Une plongée dans un imaginaire drôle et déconcertant

Tout Vrebos, le théâtral. En 900 pages.

Moi, je me fais passer pour celui que je ne suis pas afin de préserver celui que je crois être .  » Peut-on prendre cette réplique d’un des personnages de la pièce Le Bigame pour un aveu dissimulé de son auteur, Pascal Vrebos ? L’homme médiatique cache en effet son jeu auprès de la plupart de ses fans : avant de faire de la radio et de la télévision (ou encore d’enseigner), il est surtout un romancier et un dramaturge prodigue. En témoigne la compilation de l’ensemble de ses pièces, parue aux éditions Le Cri, sous le titre îuvre théâtrale complète. L’occasion de nous plonger dans quarante ans de création et vingt-trois comédies au compteur. De découvrir un univers théâtral facétieux où évoluent des personnages improbables et loufoques comme l’écrivain Ramax dans Le Mot magique, le Retardataire dans L’Agenda orange ou Zenon dans Le Bigame. Des êtres complexes terrorisés par le temps qui passe qu’ils voient comme  » une mort douce  » (in Crime conjugal). Il leur faudrait  » écarteler le temps, le fondre, le moudre, le piler, le croquer, le broyer, le mastiquer « . Mais, à défaut de pouvoir manipuler le temps, ils déconstruisent le langage, le réinventent, le décortiquent, le désagrègent en mêlant jeux de mots et jeux de rimes : ils ne parlent plus, ne terminent pas leurs phrases ou articulent un sabir incompréhensible, ils sont sans nom ou en changent à tout bout de champ. Des personnages attachants parce que lucides : ils constatent l’échec de leur vie et l’imposture qui les mine,  » je suis un homme masqué organisé  » (in Le Bigame).

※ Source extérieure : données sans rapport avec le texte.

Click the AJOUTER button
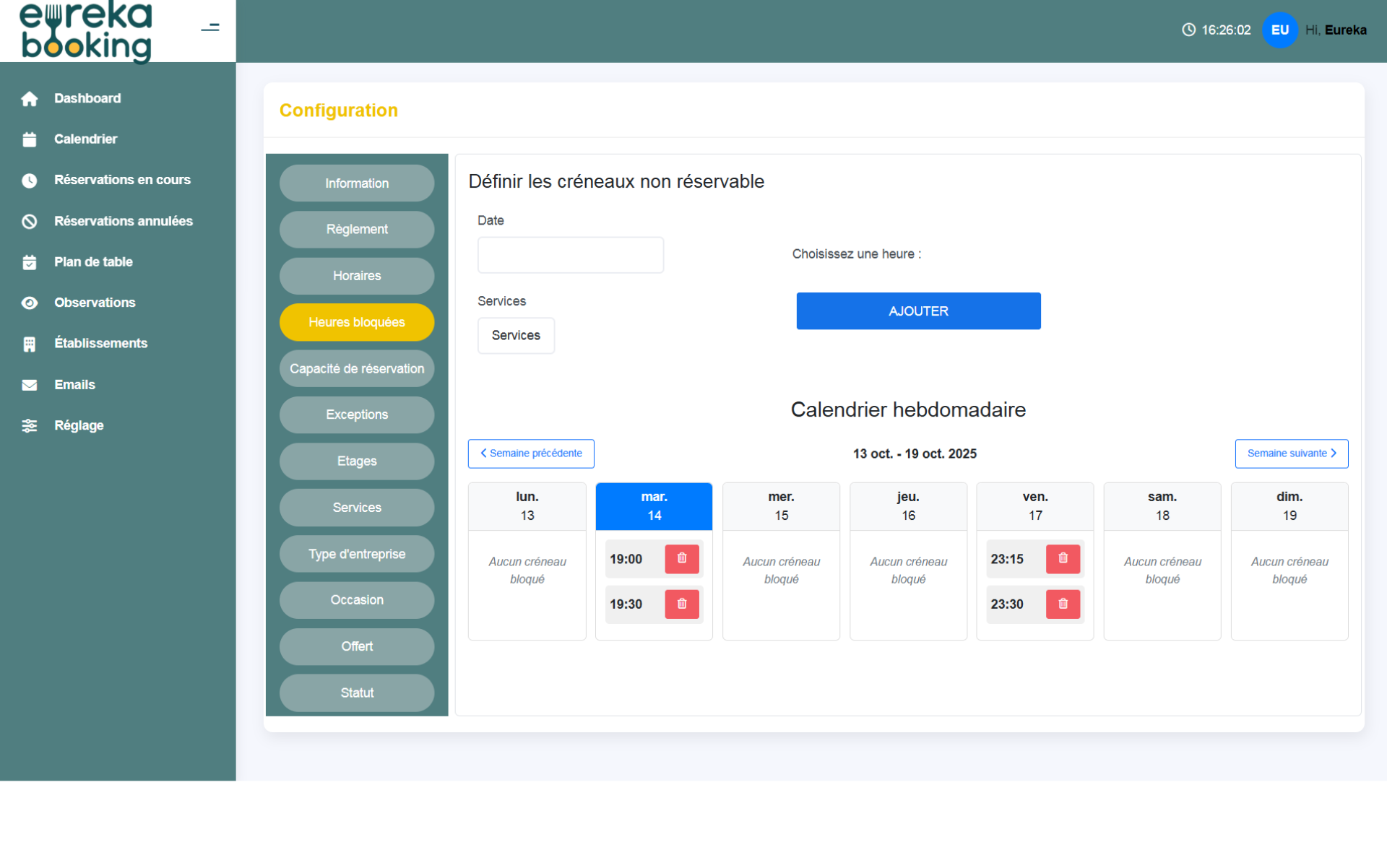1387x868 pixels. coord(917,311)
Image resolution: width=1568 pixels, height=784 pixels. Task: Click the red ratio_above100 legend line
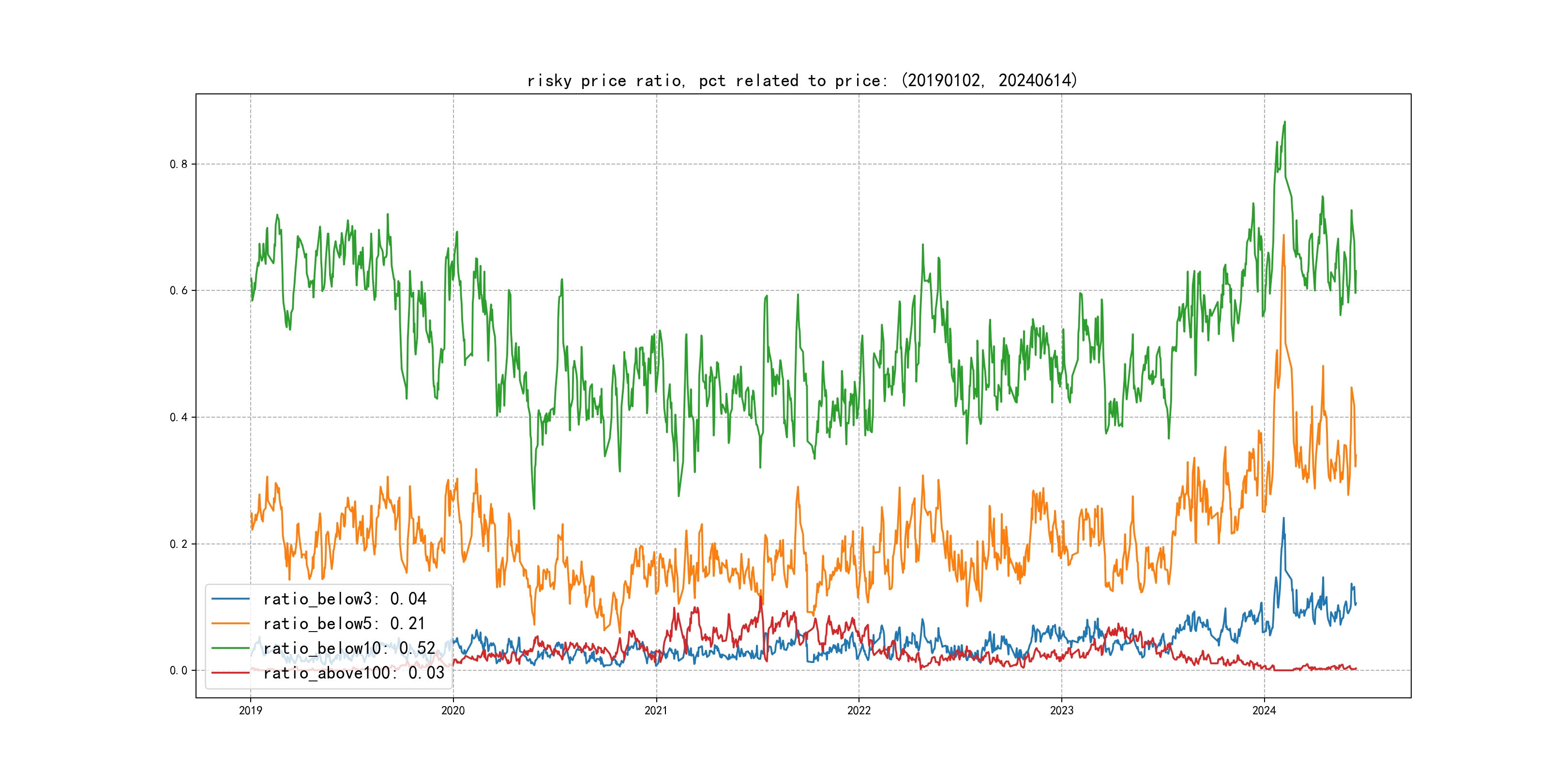tap(230, 673)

Masques et grimaces reviennent comme des leitmotivs tout au long de ces 930 pages :  » Notre vie aura été une belle mascarade et moi un joueur cynique pariant notre vie comme une partie de poker menteur.  » Mais point de pessimisme désespéré chez Vrebos. On s’enchante en effet de sa capacité à n’aborder le tragique de l’existence que par le biais d’un humour noir, grinçant et efficace qui donne parfaitement raison à Ionesco pour qui  » le comique n’est comique que s’il est un peu effrayant « . Et de l’effroi, on en ressent entre autres à la lecture de la très percutante pièce Le Viol d’une petite cerise noire ou d’une griotte.

Saluons enfin la très belle homogénéité des thématiques qui traversent l’ensemble de ses pièces, même si on sent l’auteur se détacher de plus en plus du théâtre de l’absurde pour n’en garder que l’essentiel, le propos métaphysique, la quête existentielle.

 » Il me reste encore pas mal de valises à boucler. De masques à arracher.  » On souhaite à Pascal Vrébos d’en arracher encore beaucoup d’autres avec la même énergie et la même tendresse.

îuvre théâtrale complète, Pascal Vrebos, Le Cri, Terre Neuve, 930 pages.